South Africa’s foreign ministry summoned the US ambassador on charges that the country provided Russia with arms and ammunition for its war in Ukraine.
South Africa’s foreign minister, Naledi Pandor, will also meet with US Secretary of State Antony Blinken, according to a statement shared on Twitter by South Africa’s Department of International Relations and Cooperation.
The US ambassador, Reuben Brigety, said at a press conference on Thursday that South Africa had loaded weapons and ammunition on to a Russian vessel, which is under sanctions, at the Simon’s Town naval base near Cape Town in December last year. The arms were then transported to Russia, Brigety said.
He called South Africa’s “arming” of Russia “fundamentally unacceptable”.
After Brigety’s comments, the South African president, Cyril Ramaphosa, confirmed an investigation was under way into the visit by the Russian cargo ship. He said that investigation had started before Brigety went public with his accusation, and it would use any evidence US intelligence officials had over the alleged arms. His office said in a statement there was currently “no evidence” that arms were loaded on to the ship in South Africa.
The foreign ministry said in its statement that there was “no record of an approved arms sale by the state to Russia related to the period/incident in question”.
The Associated Press has independently verified that the Lady R did visit the South African naval base from 6 to 8 December, as Brigety claimed, and that it is tied to a company that has been placed under sanction by the US for transporting weapons for the Russian government and aiding its war effort.
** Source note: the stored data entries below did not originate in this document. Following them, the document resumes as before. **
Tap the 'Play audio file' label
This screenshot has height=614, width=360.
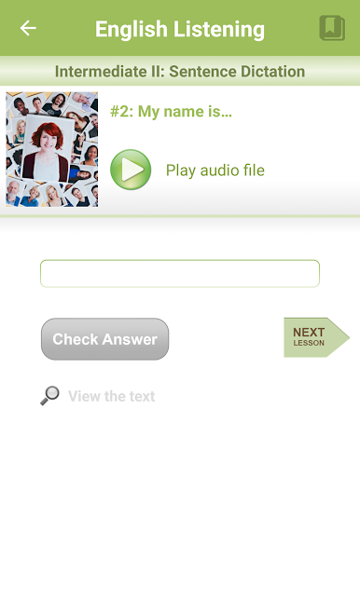215,171
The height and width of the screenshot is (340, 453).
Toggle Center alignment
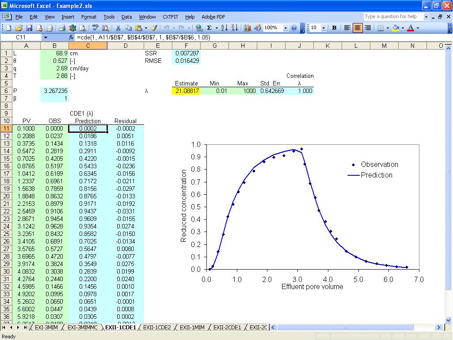point(358,28)
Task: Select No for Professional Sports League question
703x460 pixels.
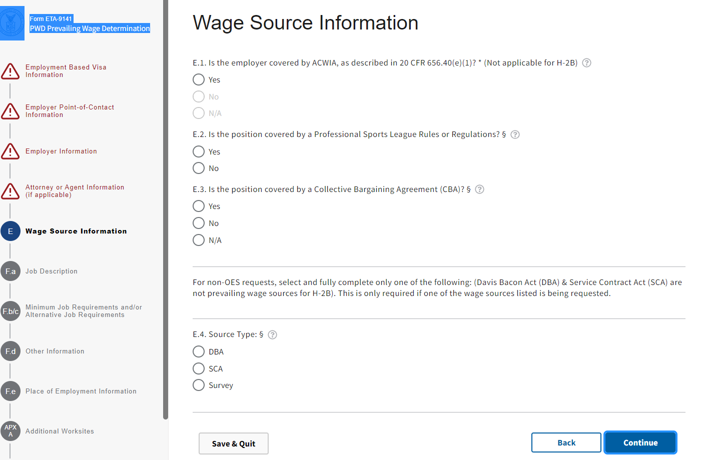Action: (199, 169)
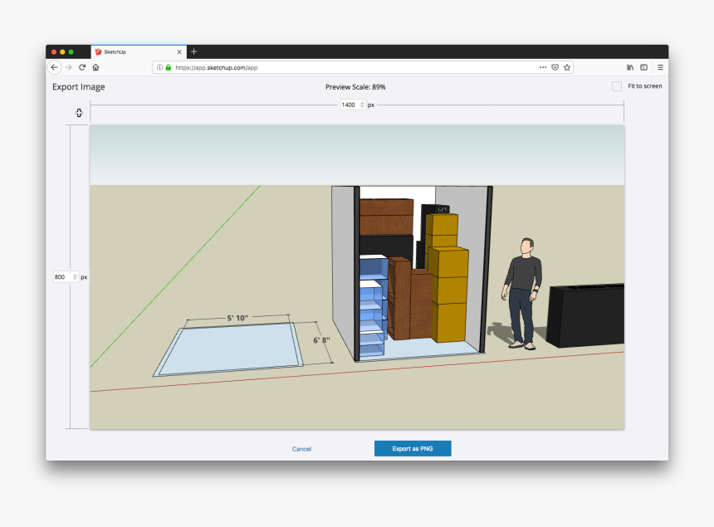The height and width of the screenshot is (527, 714).
Task: Click the site information icon in the URL bar
Action: click(x=159, y=67)
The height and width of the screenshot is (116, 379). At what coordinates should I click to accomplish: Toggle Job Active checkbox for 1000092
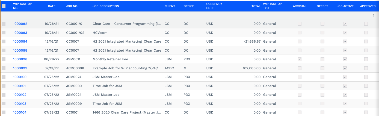pos(345,24)
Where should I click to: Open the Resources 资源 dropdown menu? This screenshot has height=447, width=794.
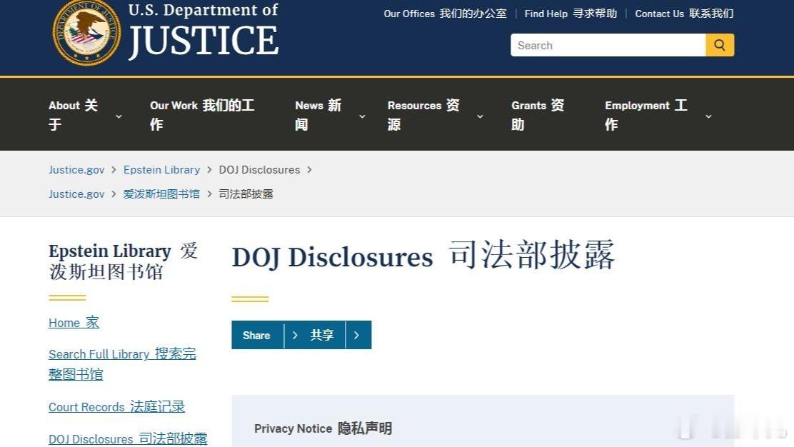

The issue threatens to seriously strain the relationship between the US and one of its key African partners. Monyela said South Africa would issue a “demarche” against Brigety for his allegations, a diplomatic term that refers to a formal complaint. He also said in his Twitter post that South Africa “values the relations we have with the United States of America. They’re cordial, strong and mutually beneficial”.
Ramaphosa’s office criticised Brigety on Thursday for making the allegations public.
South Africa’s position on the war on Ukraine has troubled the US and other western nations ever since it abstained last year in a UN vote condemning Russia’s invasion. South Africa stated it would take a neutral stance over the war but critics said it had in effect sided with Moscow after it hosted the Russian foreign minister, Sergei Lavrov, for talks in January and allowed Russian and Chinese warships to use its waters for joint naval drills off its east coast in February.
The exercises coincided with the one-year anniversary of Russia’s invasion of Ukraine.
The South African government has also indicated it would be unwilling to arrest the Russian president, Vladimir Putin, if he visited, as expected, for a meeting of leaders of the Brics economic bloc in August, despite the international criminal court issuing an arrest warrant for him.
South Africa is a signatory to the international court and is obliged to arrest Putin if he sets foot on its territory.
South Africa has a historical relationship with Russia owing to the former Soviet Union’s support for the ruling African National Congress when it was a liberation movement fighting to end the apartheid regime of segregation that oppressed the country’s Black majority.